• _Task directions_: In the data below, repeat the line containing "This screenshot has height=518, width=920." and every following line exactly, up to and including the last line. Exclude pictures.

• _Study material_:
☆ ☆ ☆

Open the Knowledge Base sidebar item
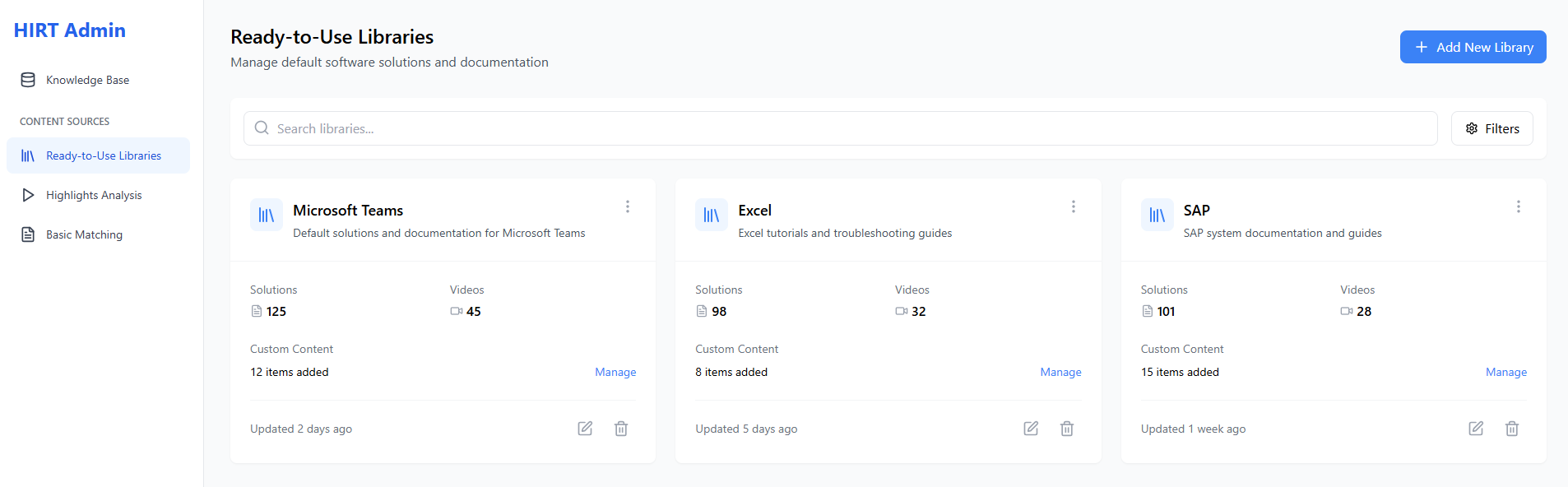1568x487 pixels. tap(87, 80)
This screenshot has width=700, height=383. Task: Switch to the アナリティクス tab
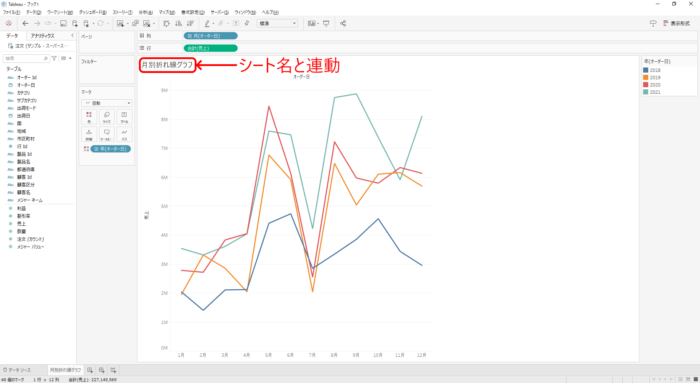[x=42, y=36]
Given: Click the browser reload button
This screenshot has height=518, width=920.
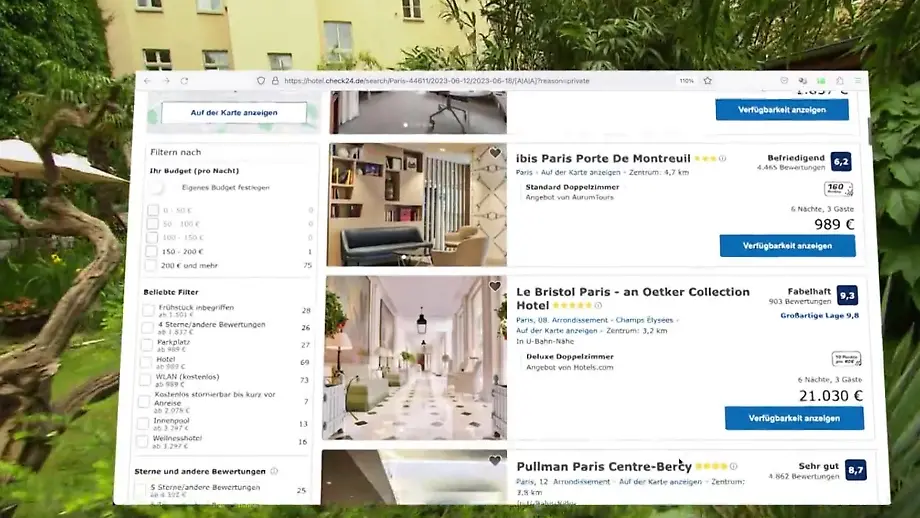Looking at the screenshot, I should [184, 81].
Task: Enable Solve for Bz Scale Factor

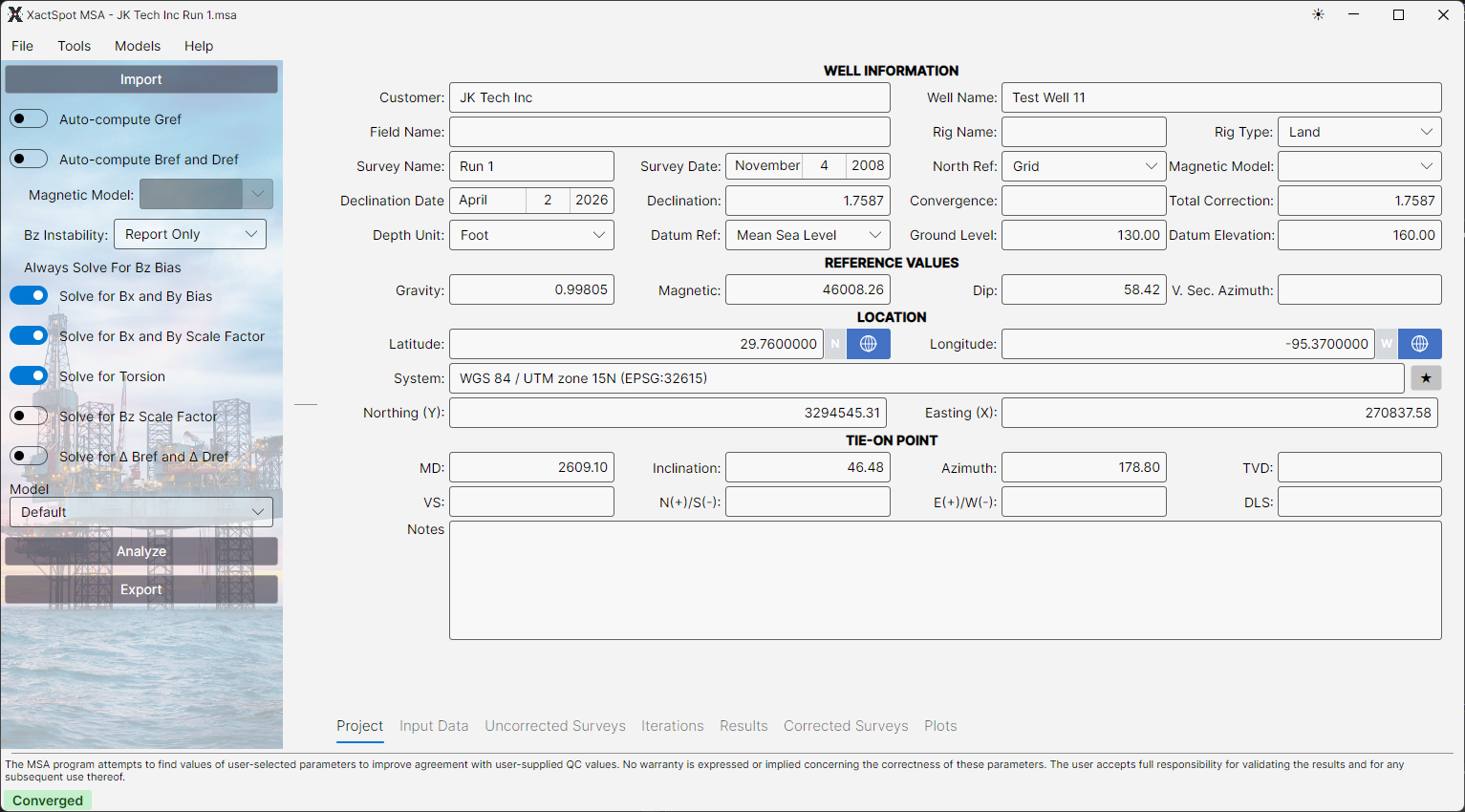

☆ ☆ ☆

• _Written reply_:
This screenshot has height=518, width=920.
Looking at the screenshot, I should [184, 81].
Task: Enable Solve for Bz Scale Factor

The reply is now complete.